Diana Pineda, founder and CEO of Vuela, said only about 30% of their clients are covered by Medicaid, since some earn too much and others are undocument­ed.

Government and philanthro­pic grants would

still be vital to serve those population­s, but Medicaid funding would offer some stability and recognitio­n of the role community health workers play in the health system, she said.

“An organizati­on like us is always depending on finding a grant,” she said.

The bill leaves it to the Department of Health Care Policy and Financing to determine what qualificat­ions community health workers would need, what services Medicaid might cover and how they would be reimbursed. The category could include navigators, who help patients find resources to manage their care, as well as others like patient educators.

The fiscal note estimated about 1,000 people working in Colorado might qualify and opt to provide services through Medicaid in the first year, at a rate of about $39 per hour. Based on those estimates, it would cost about $19.5 million in state funds and $43.2 million in federal money in the first year.

Sen. Kyle Mullica, an Adams County Democrat, said he expects future versions of the bill will include more guidelines about the types of services covered, and consequent­ly have a lower potential price tag. It also will be amended to require community health workers to register and show the training they’ve completed, he said.

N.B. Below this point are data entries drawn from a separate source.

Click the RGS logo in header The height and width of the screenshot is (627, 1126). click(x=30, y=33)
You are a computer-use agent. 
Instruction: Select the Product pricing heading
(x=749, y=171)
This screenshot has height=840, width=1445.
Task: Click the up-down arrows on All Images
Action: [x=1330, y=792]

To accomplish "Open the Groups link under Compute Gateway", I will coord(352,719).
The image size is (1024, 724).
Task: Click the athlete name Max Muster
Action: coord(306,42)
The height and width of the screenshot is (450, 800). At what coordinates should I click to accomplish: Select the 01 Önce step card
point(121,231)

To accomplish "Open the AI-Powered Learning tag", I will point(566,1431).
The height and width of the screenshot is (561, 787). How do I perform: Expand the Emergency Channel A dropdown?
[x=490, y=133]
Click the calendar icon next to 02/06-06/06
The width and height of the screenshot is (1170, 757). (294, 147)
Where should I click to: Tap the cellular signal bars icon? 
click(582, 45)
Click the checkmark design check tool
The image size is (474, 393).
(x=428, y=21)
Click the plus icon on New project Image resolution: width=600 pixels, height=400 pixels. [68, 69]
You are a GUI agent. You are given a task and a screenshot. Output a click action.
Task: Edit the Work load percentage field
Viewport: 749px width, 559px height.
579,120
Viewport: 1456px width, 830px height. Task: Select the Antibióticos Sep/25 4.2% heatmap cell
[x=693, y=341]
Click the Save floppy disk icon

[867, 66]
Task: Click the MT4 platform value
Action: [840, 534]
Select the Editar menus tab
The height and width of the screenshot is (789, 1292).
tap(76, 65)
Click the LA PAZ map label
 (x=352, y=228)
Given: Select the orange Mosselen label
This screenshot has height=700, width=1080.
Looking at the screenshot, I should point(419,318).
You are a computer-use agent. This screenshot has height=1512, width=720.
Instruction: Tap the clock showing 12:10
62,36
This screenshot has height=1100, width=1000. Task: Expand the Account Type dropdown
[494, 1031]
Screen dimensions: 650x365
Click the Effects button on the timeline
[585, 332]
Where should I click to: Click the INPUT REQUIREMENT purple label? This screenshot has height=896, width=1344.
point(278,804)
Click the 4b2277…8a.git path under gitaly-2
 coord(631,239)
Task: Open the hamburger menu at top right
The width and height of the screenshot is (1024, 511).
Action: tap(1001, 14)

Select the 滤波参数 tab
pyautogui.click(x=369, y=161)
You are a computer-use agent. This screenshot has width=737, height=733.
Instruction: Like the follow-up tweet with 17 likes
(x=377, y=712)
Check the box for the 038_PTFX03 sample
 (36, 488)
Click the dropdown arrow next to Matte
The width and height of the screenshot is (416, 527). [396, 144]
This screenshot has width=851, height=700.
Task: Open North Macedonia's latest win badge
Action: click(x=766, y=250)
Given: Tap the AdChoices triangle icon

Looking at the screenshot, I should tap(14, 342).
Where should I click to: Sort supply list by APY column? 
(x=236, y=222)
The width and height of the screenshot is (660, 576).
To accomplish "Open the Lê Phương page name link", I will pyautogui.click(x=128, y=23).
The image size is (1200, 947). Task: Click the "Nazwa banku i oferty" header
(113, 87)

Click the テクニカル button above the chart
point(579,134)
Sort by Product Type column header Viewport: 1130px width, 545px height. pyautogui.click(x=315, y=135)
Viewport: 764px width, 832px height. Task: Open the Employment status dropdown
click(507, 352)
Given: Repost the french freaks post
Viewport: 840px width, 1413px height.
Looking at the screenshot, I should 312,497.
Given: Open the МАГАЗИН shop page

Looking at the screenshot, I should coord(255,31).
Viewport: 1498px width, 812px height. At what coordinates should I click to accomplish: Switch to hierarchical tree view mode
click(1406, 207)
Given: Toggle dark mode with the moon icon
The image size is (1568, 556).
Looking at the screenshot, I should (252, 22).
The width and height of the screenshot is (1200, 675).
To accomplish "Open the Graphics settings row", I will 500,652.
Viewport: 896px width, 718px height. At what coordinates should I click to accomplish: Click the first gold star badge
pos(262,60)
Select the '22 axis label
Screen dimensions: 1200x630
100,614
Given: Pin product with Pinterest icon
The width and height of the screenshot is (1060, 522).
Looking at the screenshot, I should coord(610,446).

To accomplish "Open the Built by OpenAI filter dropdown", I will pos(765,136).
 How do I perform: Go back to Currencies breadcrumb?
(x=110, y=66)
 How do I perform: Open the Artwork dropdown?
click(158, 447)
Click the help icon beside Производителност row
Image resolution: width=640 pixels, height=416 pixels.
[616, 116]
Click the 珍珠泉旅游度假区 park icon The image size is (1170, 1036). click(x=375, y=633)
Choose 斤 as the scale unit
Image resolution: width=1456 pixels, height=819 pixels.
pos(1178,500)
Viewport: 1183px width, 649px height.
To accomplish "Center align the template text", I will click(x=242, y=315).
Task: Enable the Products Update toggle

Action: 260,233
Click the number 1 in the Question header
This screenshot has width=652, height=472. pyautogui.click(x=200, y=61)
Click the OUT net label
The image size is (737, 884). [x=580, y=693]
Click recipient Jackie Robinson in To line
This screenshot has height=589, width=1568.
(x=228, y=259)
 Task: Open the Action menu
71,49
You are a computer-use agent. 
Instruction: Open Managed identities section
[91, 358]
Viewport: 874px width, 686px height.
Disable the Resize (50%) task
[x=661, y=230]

About 150 people have voluntaril­y registered as patient navigators, but it’s not clear how many opted not to register with the state, let alone how many people are working in related fields, like patient education.

The goal is to create a stable way of paying the workers who provide health education and help patients find resources outside the clinic, Mullica said. Some hospitals and larger practices that receive incentives for keeping patients healthy pay for community health workers themselves, but smaller clinics often have to rely on grant funding that lasts only a few years.

“It’ll be good for the patients as well, knowing there are going to be these people here who are a stable thing,” he said. “It’s a win-win.”

Return on investment for community health worker programs varies by the location, the type of work and the target population.

MHP Salud, which runs community health worker programs in Texas’s Rio Grande Valley, estimated a diabetes management program saved about $1.09 for every dollar spent, while a program to increase cancer screenings saved $3.16 per dollar. A program focused on lowincome adults with at least two chronic conditions in Pennsylvan­ia saved about $2.47 per dollar.

A study of people who returned for follow-ups in the CHARLAR program found small, but statistica­lly significan­t, reductions in blood pressure, cholestero­l and blood sugar.

Pineda said many of the people they recruit into the program weren’t connected to health care, and had no idea if they might be at risk for heart disease. The navigators and promotoras — community health workers who mostly work outside clinic walls in Latino neighborho­ods — can help them make the most of the limited time they have with doctors and get them comfortabl­e using spaces they weren’t sure would be friendly to them, like the city’s recreation centers, she said.

“It’s not changing the whole system. It’s using the system we have the best way,” she said.